▶ _Required work_
Up to and including the line with "iNOto (595, 179)", please set down the entries below exactly, starting from the first line.

[Stored data]
=== Begin Enclosure ===
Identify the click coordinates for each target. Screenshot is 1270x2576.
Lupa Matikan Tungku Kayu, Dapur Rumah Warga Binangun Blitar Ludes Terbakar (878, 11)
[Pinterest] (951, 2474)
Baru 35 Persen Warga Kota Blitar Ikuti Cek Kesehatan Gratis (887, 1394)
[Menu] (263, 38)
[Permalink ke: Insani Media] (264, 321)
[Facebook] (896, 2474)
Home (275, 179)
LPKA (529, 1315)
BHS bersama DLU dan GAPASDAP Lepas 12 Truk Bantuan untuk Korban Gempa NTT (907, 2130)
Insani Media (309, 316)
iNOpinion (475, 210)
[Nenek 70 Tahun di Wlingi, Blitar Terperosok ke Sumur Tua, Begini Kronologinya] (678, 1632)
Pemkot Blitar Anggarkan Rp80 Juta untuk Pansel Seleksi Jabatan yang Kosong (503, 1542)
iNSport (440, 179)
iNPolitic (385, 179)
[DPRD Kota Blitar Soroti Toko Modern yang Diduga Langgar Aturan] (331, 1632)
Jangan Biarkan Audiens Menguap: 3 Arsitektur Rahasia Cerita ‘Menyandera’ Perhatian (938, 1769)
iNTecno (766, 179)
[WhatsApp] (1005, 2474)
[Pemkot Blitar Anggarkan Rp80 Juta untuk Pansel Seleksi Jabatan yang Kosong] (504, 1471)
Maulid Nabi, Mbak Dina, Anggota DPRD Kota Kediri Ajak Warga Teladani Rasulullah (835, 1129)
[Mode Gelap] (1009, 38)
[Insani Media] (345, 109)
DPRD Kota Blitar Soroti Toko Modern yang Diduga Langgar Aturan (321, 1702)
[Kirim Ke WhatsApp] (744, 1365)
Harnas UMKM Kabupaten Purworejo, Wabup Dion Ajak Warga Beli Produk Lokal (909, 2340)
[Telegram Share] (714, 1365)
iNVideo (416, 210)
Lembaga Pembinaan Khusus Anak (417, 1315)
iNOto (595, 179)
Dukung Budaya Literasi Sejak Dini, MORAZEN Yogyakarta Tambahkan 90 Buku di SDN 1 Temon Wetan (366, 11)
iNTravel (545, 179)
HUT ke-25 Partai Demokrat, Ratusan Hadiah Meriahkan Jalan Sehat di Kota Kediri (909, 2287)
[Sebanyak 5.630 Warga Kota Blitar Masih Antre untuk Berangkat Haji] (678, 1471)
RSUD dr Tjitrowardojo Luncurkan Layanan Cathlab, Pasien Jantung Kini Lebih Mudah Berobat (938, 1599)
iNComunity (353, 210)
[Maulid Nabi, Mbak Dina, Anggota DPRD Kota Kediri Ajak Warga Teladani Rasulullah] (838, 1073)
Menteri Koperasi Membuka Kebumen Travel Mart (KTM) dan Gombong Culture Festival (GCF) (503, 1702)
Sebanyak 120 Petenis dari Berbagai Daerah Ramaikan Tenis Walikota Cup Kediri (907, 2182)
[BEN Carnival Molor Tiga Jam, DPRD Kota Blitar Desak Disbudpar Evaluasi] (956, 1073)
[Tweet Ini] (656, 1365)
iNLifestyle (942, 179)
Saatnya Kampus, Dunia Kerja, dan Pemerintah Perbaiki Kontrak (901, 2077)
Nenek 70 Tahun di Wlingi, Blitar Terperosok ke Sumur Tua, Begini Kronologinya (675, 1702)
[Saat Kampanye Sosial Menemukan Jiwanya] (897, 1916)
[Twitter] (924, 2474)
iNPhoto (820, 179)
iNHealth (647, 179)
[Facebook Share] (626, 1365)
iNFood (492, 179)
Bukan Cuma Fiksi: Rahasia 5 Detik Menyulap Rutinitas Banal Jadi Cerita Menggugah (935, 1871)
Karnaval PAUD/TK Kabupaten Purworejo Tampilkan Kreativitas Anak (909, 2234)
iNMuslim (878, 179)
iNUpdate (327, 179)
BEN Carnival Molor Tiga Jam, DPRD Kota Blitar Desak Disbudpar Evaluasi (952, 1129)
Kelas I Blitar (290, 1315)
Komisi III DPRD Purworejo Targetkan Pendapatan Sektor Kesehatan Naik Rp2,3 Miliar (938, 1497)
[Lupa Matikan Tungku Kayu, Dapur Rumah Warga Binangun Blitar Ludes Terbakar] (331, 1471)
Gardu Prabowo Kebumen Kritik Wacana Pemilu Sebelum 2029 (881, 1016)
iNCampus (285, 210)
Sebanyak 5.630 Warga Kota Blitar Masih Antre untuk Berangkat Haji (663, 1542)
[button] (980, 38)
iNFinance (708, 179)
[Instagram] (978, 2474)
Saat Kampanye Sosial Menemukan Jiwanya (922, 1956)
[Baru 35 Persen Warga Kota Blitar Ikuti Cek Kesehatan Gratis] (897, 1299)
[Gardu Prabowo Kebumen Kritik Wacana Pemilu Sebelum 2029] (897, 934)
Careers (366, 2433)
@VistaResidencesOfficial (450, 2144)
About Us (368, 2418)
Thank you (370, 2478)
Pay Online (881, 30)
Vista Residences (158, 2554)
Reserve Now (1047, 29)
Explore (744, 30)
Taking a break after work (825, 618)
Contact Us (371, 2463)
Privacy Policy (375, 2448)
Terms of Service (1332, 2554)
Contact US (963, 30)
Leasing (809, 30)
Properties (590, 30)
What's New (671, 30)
=== End Enclosure ===
▶ _Solution to this exercise_
Identify the click coordinates for each target. Screenshot is 1270x2576.
Lupa Matikan Tungku Kayu, Dapur Rumah Warga Binangun Blitar Ludes Terbakar (878, 11)
[Pinterest] (951, 2474)
Baru 35 Persen Warga Kota Blitar Ikuti Cek Kesehatan Gratis (887, 1394)
[Menu] (263, 38)
[Permalink ke: Insani Media] (264, 321)
[Facebook] (896, 2474)
Home (275, 179)
LPKA (529, 1315)
BHS bersama DLU dan GAPASDAP Lepas 12 Truk Bantuan untuk Korban Gempa NTT (907, 2130)
Insani Media (309, 316)
iNOpinion (475, 210)
[Nenek 70 Tahun di Wlingi, Blitar Terperosok ke Sumur Tua, Begini Kronologinya] (678, 1632)
Pemkot Blitar Anggarkan Rp80 Juta untuk Pansel Seleksi Jabatan yang Kosong (503, 1542)
iNSport (440, 179)
iNPolitic (385, 179)
[DPRD Kota Blitar Soroti Toko Modern yang Diduga Langgar Aturan] (331, 1632)
Jangan Biarkan Audiens Menguap: 3 Arsitektur Rahasia Cerita ‘Menyandera’ Perhatian (938, 1769)
iNTecno (766, 179)
[WhatsApp] (1005, 2474)
[Pemkot Blitar Anggarkan Rp80 Juta untuk Pansel Seleksi Jabatan yang Kosong] (504, 1471)
Maulid Nabi, Mbak Dina, Anggota DPRD Kota Kediri Ajak Warga Teladani Rasulullah (835, 1129)
[Mode Gelap] (1009, 38)
[Insani Media] (345, 109)
DPRD Kota Blitar Soroti Toko Modern yang Diduga Langgar Aturan (321, 1702)
[Kirim Ke WhatsApp] (744, 1365)
Harnas UMKM Kabupaten Purworejo, Wabup Dion Ajak Warga Beli Produk Lokal (909, 2340)
[Telegram Share] (714, 1365)
iNVideo (416, 210)
Lembaga Pembinaan Khusus Anak (417, 1315)
iNOto (595, 179)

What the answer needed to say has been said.